La solitudine dell'anziano: una patologia che aggrava tutte le altre
Grande partecipazione al convegno “Nemica Solitudine. Analisi e proposte per vincere la solitudine dell’anziano”, organizzato dall’Associazione Italiana di Psicogeriatria e dal centro studi Alvise Cornaro.

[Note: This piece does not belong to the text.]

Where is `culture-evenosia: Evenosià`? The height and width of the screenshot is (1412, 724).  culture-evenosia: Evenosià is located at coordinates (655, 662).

Passiamo la vita ad imparare a comunicare con gli altri, e quando abbiamo accumulato la giusta esperienza rischiamo di ritrovarci ancora più soli. Perché questa condizione umana, sociale, spirituale che caratterizza tutta l’esistenza, si fa sentire in modo più grave e pesante proprio nella terza età? Ne hanno parlato in sala dei Giganti psicologi, filosofi, giornalisti e scrittori al convegno “Nemica Solitudine. Analisi e proposte per vincere la solitudine dell’anziano”, organizzato dall’Associazione Italiana di Psicogeriatria e dal centro studi Alvise Cornaro. «La solitudine – ha spiegato il professor Marco Trabucchi, presidente Aip – ha un effetto devastante che anticipa la morte». E’ un fattore che spesso si aggiunge ad altre patologie croniche, che aumenta del 30% il rischio di demenza e rende più fragile le persone anziane. Chi è solo si ammala di più.
Il quadro della situazione è stato tracciato dal professor Diego De Leo, psichiatra e psicoterapeuta, vicepresidente Aip. «I numeri sono severi – ha esordito – Di solitudine soffre la maggior parte degli anziani. Si stima che il 40% degli over 75 non abbia familiari a cui rivolgersi, né una rete di amici, e nel 12% dei casi non ha nemmeno la possibilità di bussare alla porta del vicino di casa».
Percentuali allarmanti, ma non tanto lontane da quelle che descrivono un’altra solitudine, quella dei giovani, spesso isolati in una realtà virtuale che dà loro l’illusione di poter fare a meno degli altri. Di casi di cronaca che testimoniano la gravità della situazione, in una società che non valorizza le relazioni sociali e non si interessa delle persone anziane, sono pieni i giornali. Lo hanno confermato in una tavola rotonda i direttori del Corriere del Veneto Alessandro Russello e del Gazzettino Roberto Papetti con Paolo Brinis, di Mediaset, nel ruolo di moderatore. Ci sono tuttavia anche casi positivi di dialogo e collaborazione, dei quali bisogna parlare perché servano da esempio. Il quotidiano stesso è un «grande veicolo catalizzatore», secondo Russello, e «un rito», che permette a molti di tenersi attivi e informati, per Papetti. Le conclusioni sono state affidate al professor Trabucchi. «La migliore strategia – ha osservato – è culturale. La beata solitudo è davvero rarissima. Frequente invece la solitudine patologica e patogena, che porta le persone ad ammalarsi».